RECORDS PROVIDED section start

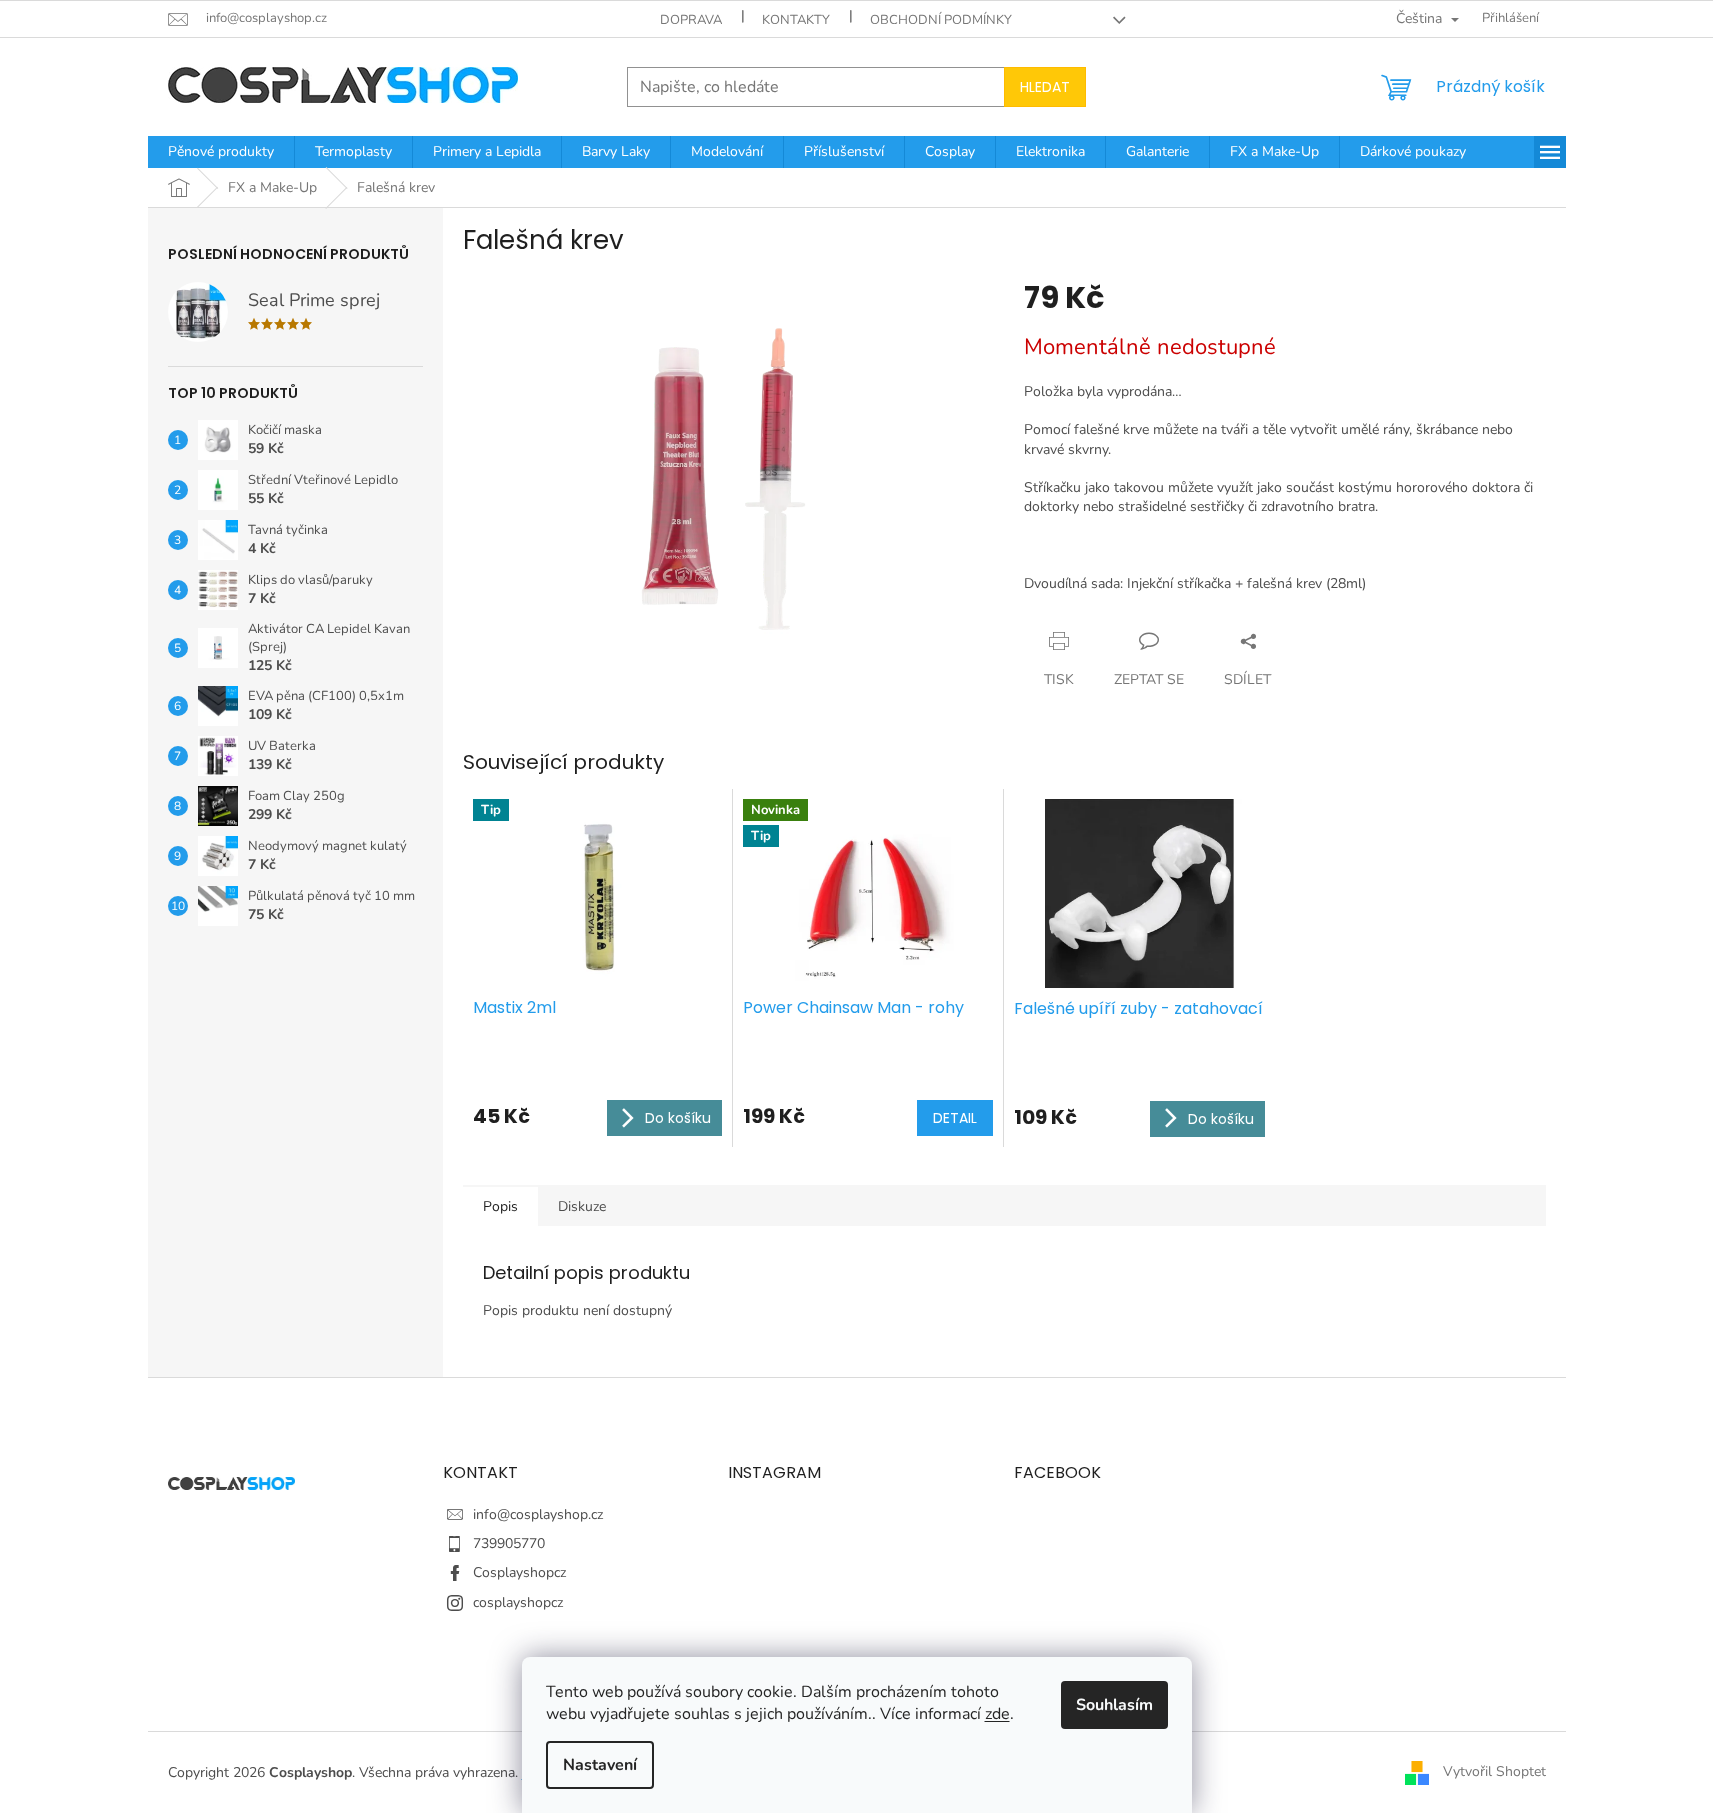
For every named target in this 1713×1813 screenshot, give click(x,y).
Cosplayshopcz (519, 1572)
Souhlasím (1114, 1705)
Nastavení (600, 1765)
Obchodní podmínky (941, 20)
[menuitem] (221, 152)
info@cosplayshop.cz (538, 1514)
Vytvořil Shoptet (1494, 1771)
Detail (955, 1118)
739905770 (509, 1543)
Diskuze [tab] (582, 1206)
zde (997, 1714)
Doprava (691, 20)
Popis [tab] (500, 1206)
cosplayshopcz (518, 1602)
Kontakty (796, 20)
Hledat (1045, 87)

RECORDS PROVIDED section end

_TASK OBJECTIVE_
Give an exact copy of the data, and omit any pictures it holds.

_RESPONSE TO THE EXERCISE_
For every named target in this 1713×1813 screenshot, give click(x,y).
Cosplayshopcz (519, 1572)
Souhlasím (1114, 1705)
Nastavení (600, 1765)
Obchodní podmínky (941, 20)
[menuitem] (221, 152)
info@cosplayshop.cz (538, 1514)
Vytvořil Shoptet (1494, 1771)
Detail (955, 1118)
739905770 (509, 1543)
Diskuze [tab] (582, 1206)
zde (997, 1714)
Doprava (691, 20)
Popis [tab] (500, 1206)
cosplayshopcz (518, 1602)
Kontakty (796, 20)
Hledat (1045, 87)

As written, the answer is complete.